DWR takes a novel approach to Ajax by dynamically generating JavaScript code based on Java classes. Thus the web developer can use Java code from JavaScript as if it were local to the web browser; whereas in reality the Java code runs in the web server and has full access to web server resources. For security reasons the web developer must configure exactly which Java classes are safe to export (which is often called web.xml or dwr.xml).

This method of remoting functions from Java to JavaScript gives DWR users a feel much like conventional RPC mechanisms like RMI or SOAP, with the benefit that it runs over the web without requiring web browser plug-ins.

DWR does not consider the web browser / web server protocol to be important, and prefers to ensure that the programmer's interface is natural. The greatest challenge to this is to marry the asynchronous nature of Ajax with the synchronous nature of normal Java method calls.

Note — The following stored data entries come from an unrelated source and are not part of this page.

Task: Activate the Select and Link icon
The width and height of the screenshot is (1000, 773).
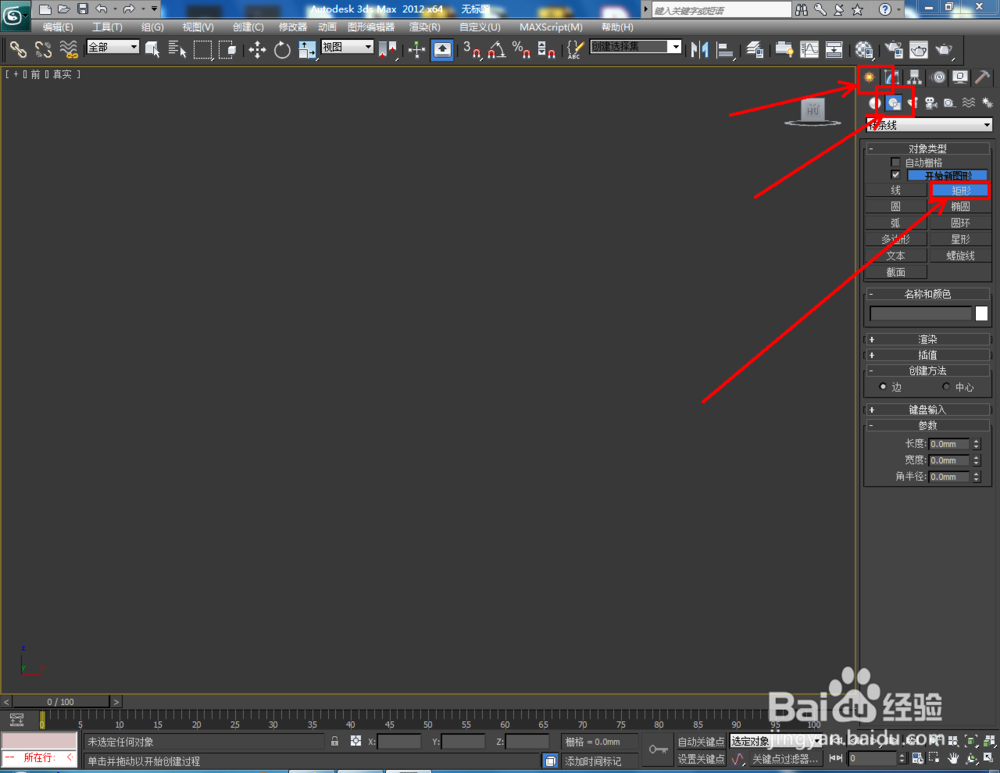Action: [18, 49]
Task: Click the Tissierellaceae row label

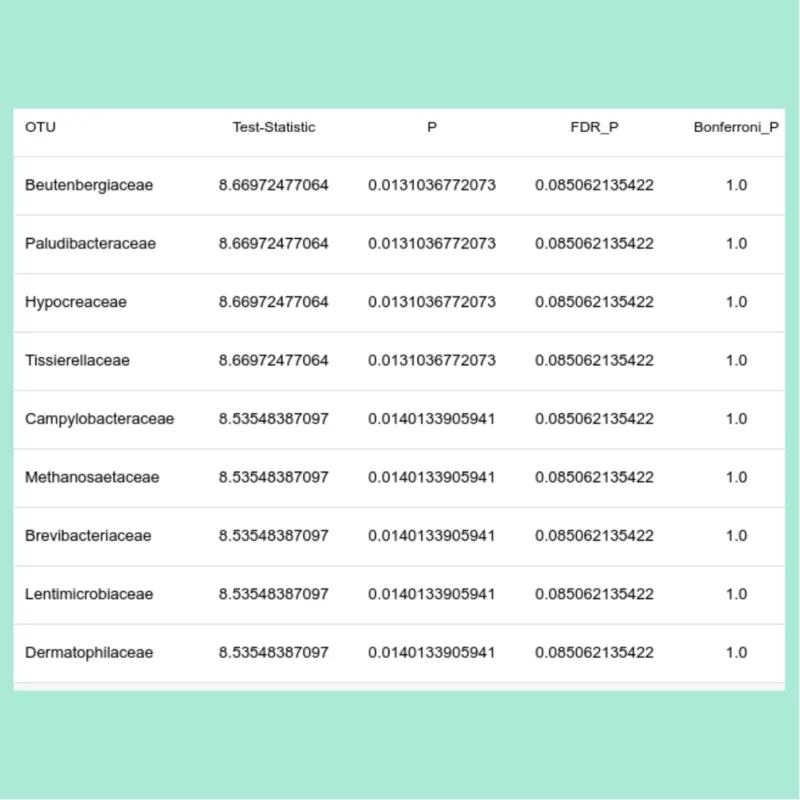Action: [x=77, y=360]
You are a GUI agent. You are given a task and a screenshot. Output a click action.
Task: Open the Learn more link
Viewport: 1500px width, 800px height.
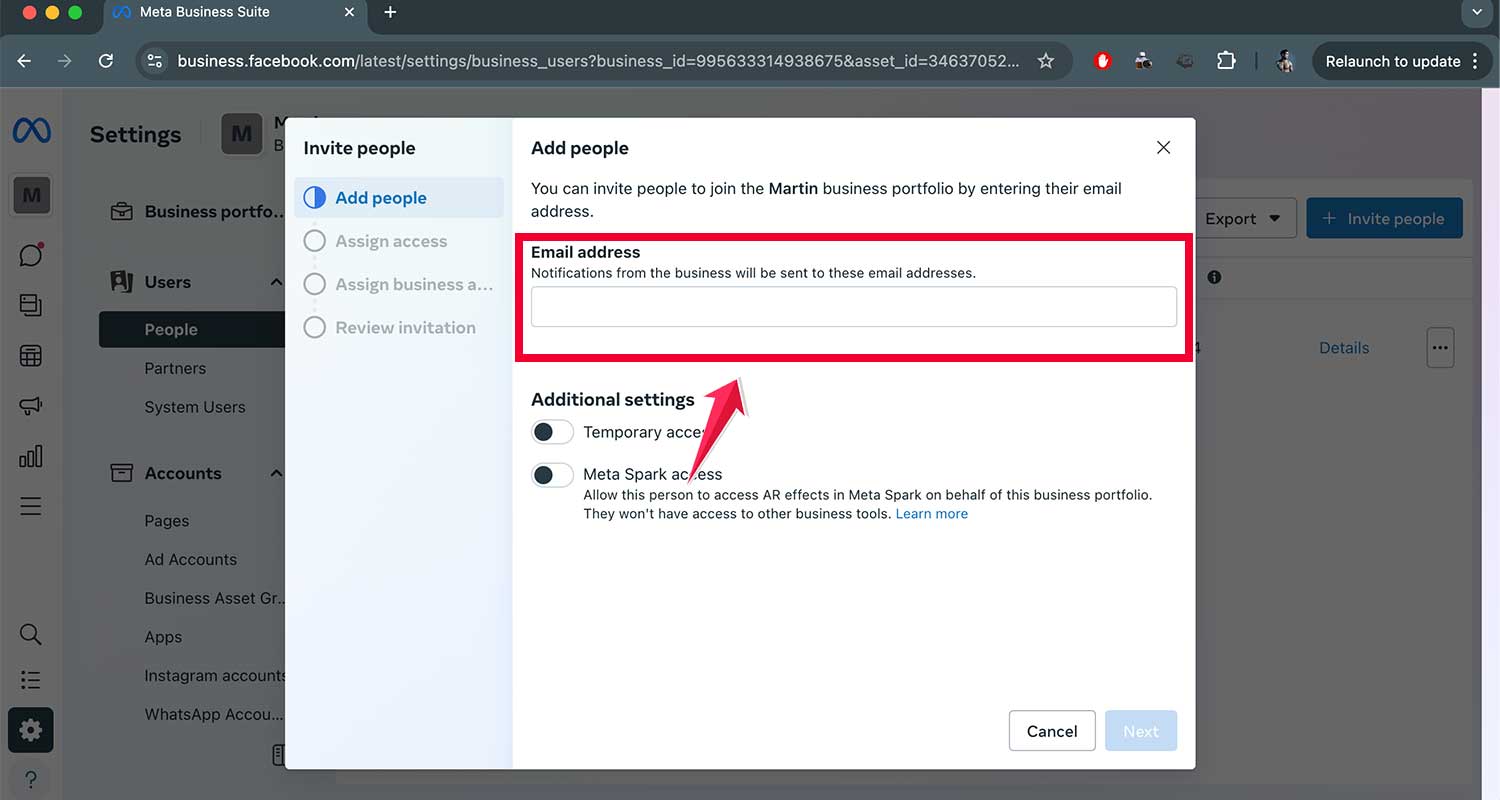tap(931, 513)
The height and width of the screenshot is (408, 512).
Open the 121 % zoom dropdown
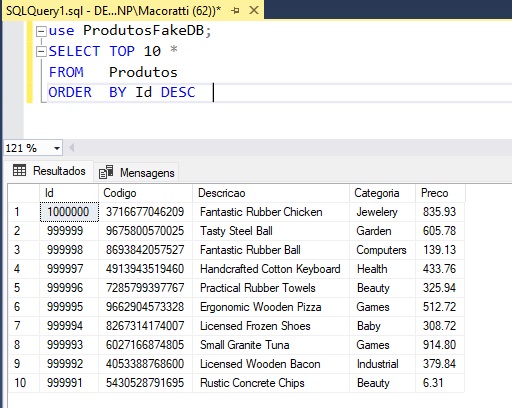(57, 148)
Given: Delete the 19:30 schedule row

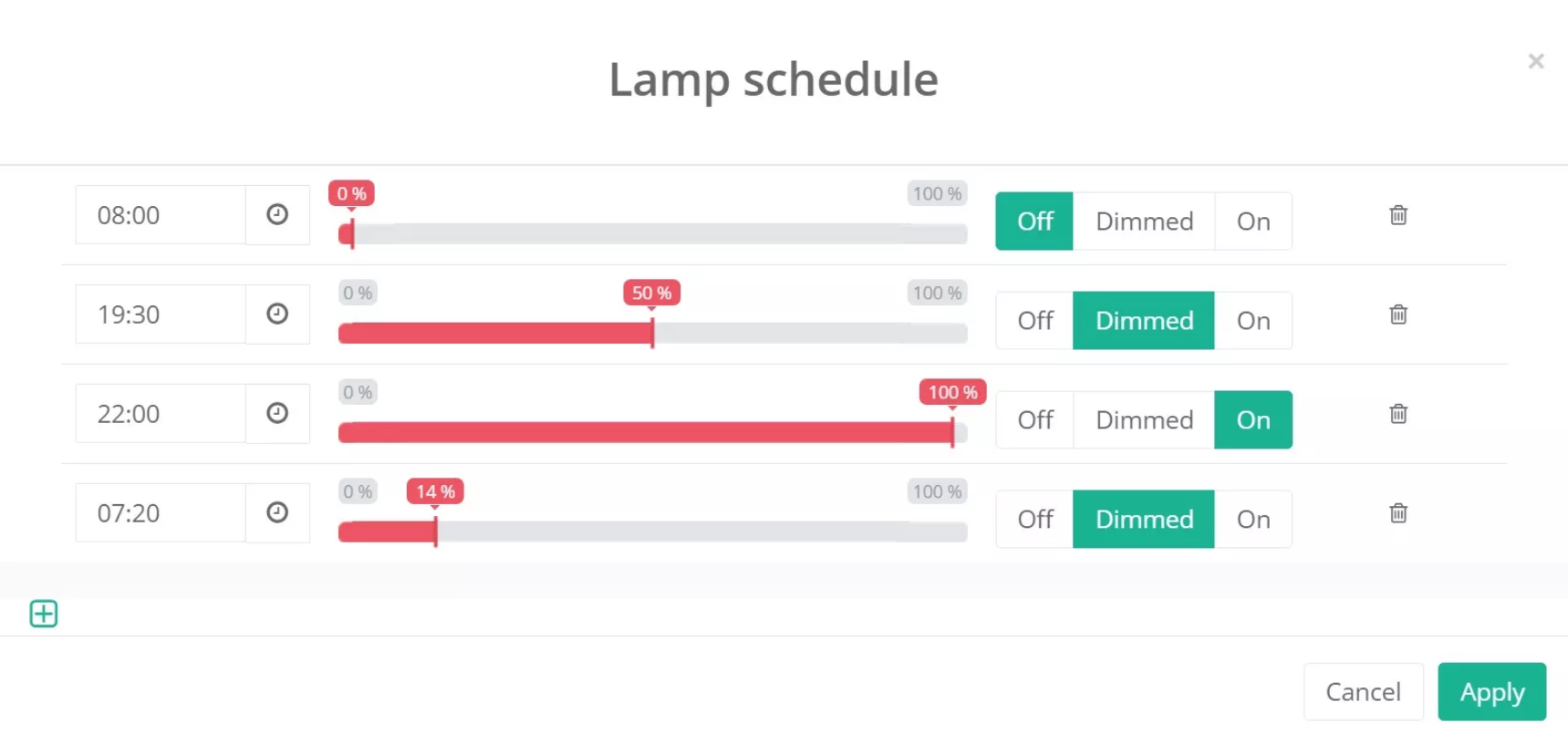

In the asynchronous model, result data is only available some time after the initial call is made. DWR solves this problem by allowing the web developer to specify a function to be called when the data is returned using an extra method parameter. This extra method is called CallBack Method. The value returned from the java function will be passed to the callback method.

Here is a sample Callback:

MJavaClassOnJs.getListProducts(selectedCategory, {
  callback: function(returnedList) {
    dwr.util.addOptions(myComboId, returnedList, "productId", "productName")
  }
})

The callback is that function inside the JSON object passed as an additional parameter to the remoted function.

With version 2.0, DWR supports Comet (also called "Reverse Ajax) where Java code running on the server can deliberately send dedicated JavaScript to a browser.